Baguio remains to be the biggest loser not only in terms of
money but also potential for more taxes, more jobs for the people and the
economy generated which could be exponential with their presence.
Casanova’s claim of personal victory on the Camp John Hay issue
comical. Apparently, his clients lost:
(1) The AFP–because it undermines the AFP modernization program;
(2) The Government–particularly its privatization program for
military facilities, as BCDA’s plan to prematurely take over the CJHSEZ can
only be interpreted as reverse privatization; (3) Baguio City because the PDRCI
took away Baguio’s 25% share of all BCDA rentals as host-city of the CJHSEZ.
Baguio City Mayor Mauricio Domogan told reporters that, as soon
as the PDRCI order becomes final, the city will no longer collect any share of
CJHSEZ rentals.
The city government, he said, used this money to bankroll local
projects that cannot be funded by Baguio’s P412-million Internal Revenue
Allotment (IRA) share from the national government.
Councilor Peter Fianza, who was Baguio’s City Administrator
during the terms of former Mayors Braulio Yaranon and Reinaldo Bautista Jr.,
says that the PDRCI-ordered return of CJH to the BCDA will be a severe blow to
the local economy. The city government supported the original BCDA-CJHDevco
lease agreement on condition that the city would get either a 25% share of all
rentals or 30% of net income, whichever was higher.

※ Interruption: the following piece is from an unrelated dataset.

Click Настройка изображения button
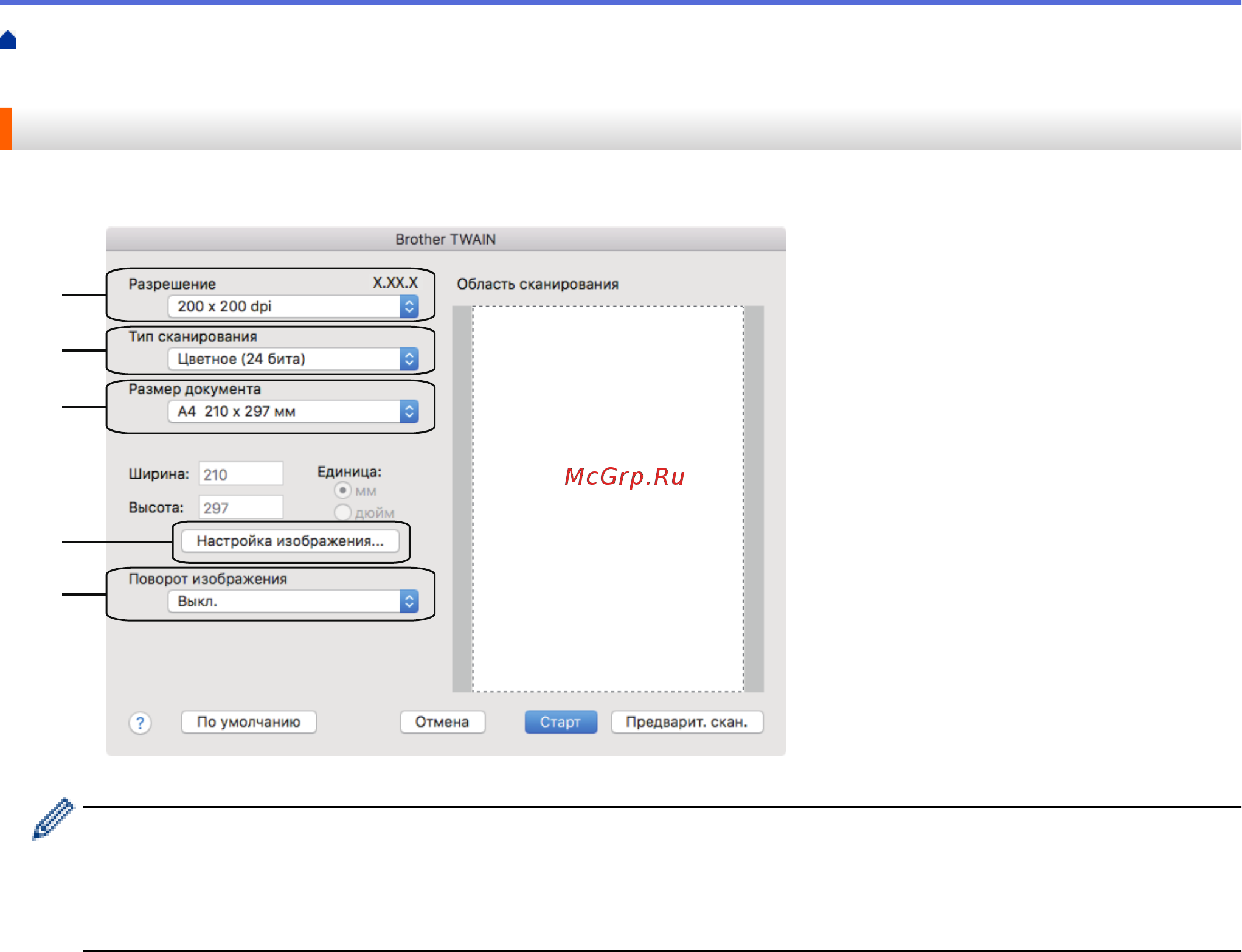 pyautogui.click(x=292, y=540)
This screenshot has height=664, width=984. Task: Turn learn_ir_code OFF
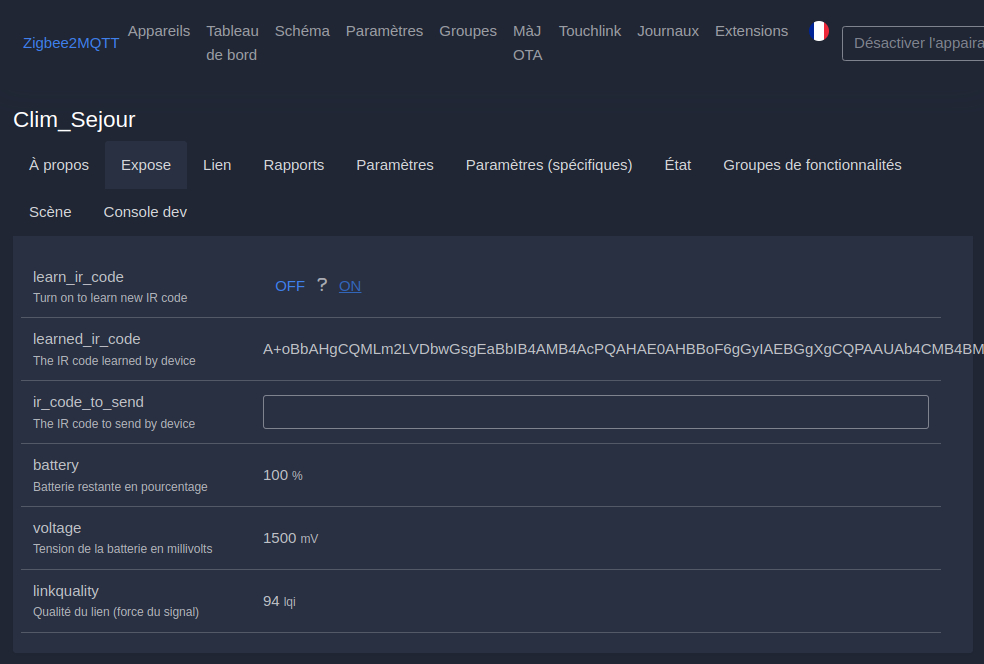[x=289, y=286]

City Hall mortgaged the Baguio Convention Center against its
share of rentals that the BCDA was supposed to collect from CJHDevCo. The City
was forced to pay the balance after GSIS threatened to take back the BCC after
the feud between the CJHSEZ lessor and its lessee escalated in 2011.
The PDRCI decision is not a victory for the BCDA because the
PDRCI vindicates CJHDevCo’s long-held argument that the BCDA has been a serial
violator of the 1996 MOA and the subsequent RMOAs.
Such transgressions were acts of bad faith on the part of
Casanova, that started right from the very start of the lease agreement in 1996
when the lessor failed to turn over at least 32 hectares covered by the
original MOA despite the lessee’s payment in advance of P250 million upon
signing of the contract and another P425 million in rentals a year later.